A visit to France in 1740 was interrupted by the outbreak of hostilities with Great Britain, and La Bourdonnais was put at the head of a fleet in Indian waters. In 1744, he assembled a squadron of 3,342 men, including 720 slaves, and led a military expedition from Isle de France to Madras in India. His victory increased the rivalry with Governor of Pondicherry, Joseph François Dupleix. Soon Labourdonnais was accused of receiving money from the British East India Company and in 1746 he was forced to return to France to face trial and was jailed at the Bastille for 3 years. He was replaced by Pierre Félix Barthelemy David, the son of a director of the French East India Company. He was tried in 1751 and acquitted, but his health was broken by the imprisonment and by chagrin at the loss of his property. To the last he made accusations against Dupleix.

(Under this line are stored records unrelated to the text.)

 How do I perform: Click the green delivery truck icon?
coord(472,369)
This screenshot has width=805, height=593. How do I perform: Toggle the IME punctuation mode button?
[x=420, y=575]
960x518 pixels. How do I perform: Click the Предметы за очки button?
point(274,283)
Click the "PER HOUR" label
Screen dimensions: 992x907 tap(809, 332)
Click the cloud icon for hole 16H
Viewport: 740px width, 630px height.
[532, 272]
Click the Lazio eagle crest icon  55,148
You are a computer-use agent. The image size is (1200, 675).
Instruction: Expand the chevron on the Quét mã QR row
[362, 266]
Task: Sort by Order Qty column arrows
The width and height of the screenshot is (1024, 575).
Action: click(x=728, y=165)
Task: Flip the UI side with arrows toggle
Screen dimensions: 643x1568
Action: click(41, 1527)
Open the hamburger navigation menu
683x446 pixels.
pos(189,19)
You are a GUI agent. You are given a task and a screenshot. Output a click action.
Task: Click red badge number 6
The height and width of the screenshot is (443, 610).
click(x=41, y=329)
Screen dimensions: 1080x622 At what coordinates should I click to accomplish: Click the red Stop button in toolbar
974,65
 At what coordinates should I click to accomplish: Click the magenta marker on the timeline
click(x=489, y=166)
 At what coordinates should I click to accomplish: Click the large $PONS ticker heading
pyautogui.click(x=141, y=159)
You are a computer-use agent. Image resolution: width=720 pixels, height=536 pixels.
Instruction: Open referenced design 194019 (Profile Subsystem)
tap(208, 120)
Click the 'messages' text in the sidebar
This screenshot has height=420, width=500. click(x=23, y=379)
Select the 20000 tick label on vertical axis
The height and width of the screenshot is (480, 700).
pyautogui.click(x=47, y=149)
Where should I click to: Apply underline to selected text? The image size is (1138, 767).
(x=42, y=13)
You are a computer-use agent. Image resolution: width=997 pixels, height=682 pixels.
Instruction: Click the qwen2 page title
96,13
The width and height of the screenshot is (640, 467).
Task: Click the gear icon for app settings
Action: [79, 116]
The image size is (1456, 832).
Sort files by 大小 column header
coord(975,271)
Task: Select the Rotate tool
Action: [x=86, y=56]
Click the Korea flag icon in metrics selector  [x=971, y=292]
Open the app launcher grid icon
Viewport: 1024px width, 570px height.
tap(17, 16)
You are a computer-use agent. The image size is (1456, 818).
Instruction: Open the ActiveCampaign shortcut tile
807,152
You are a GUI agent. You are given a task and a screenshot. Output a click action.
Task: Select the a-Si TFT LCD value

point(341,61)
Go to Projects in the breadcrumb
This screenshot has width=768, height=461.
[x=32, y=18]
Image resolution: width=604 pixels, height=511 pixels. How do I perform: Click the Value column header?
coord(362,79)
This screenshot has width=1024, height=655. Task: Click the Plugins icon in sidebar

==Recognition and legacy==
In 1742, his name was given to the main island (Mahé Island) of the Seychelles archipelago by French explorer Lazare Picault. In 1806 the French General Decaen founded and named the historic port village of Mahébourg in homage to Mahé de La Bourdonnais. Close to the village of Mapou, in Rivière du Rempart District, there is an estate named Domaine de Labourdonnais with its manor house known as Le Château de Labourdonnais, built in 1856, and now converted into a museum. A statue of La Bourdonnais was erected at Place D'Armes in Port Louis on 30 August 1859 during a ceremony. In Curepipe a school called Lycée La Bourdonnais was founded in 1953, where the curriculum is modelled on practices in France. There is another statue of La Bourdonnais in the port of Saint-Malo, France. In Saint-Denis, Réunion a statue of La Bourdonnais was also erected, and a suburb is named Cité Labourdonnais. However the statue and suburb in Reunion island have been the target of anti-slavery protesters since 2020. A street in the French quarter of Puducherry bears his name.

==Family==
In March and April 1738, two of Labourdonnais' children died, and in May 1738 his wife also died on Isle de France (Mauritius). His daughter Montlezun Pardiac continued to live on Isle de France (Mauritius) and received an annual pension of 3,000 Louis following a vote in the National Assembly in August 1798. His grandson was the strong chess player Louis-Charles Mahé de La Bourdonnais. In December 1827, a lead-lined coffin containing the remains of Labourdonnais' wife and child was discovered during repairs of a government building near the Jardin de la Compagnie.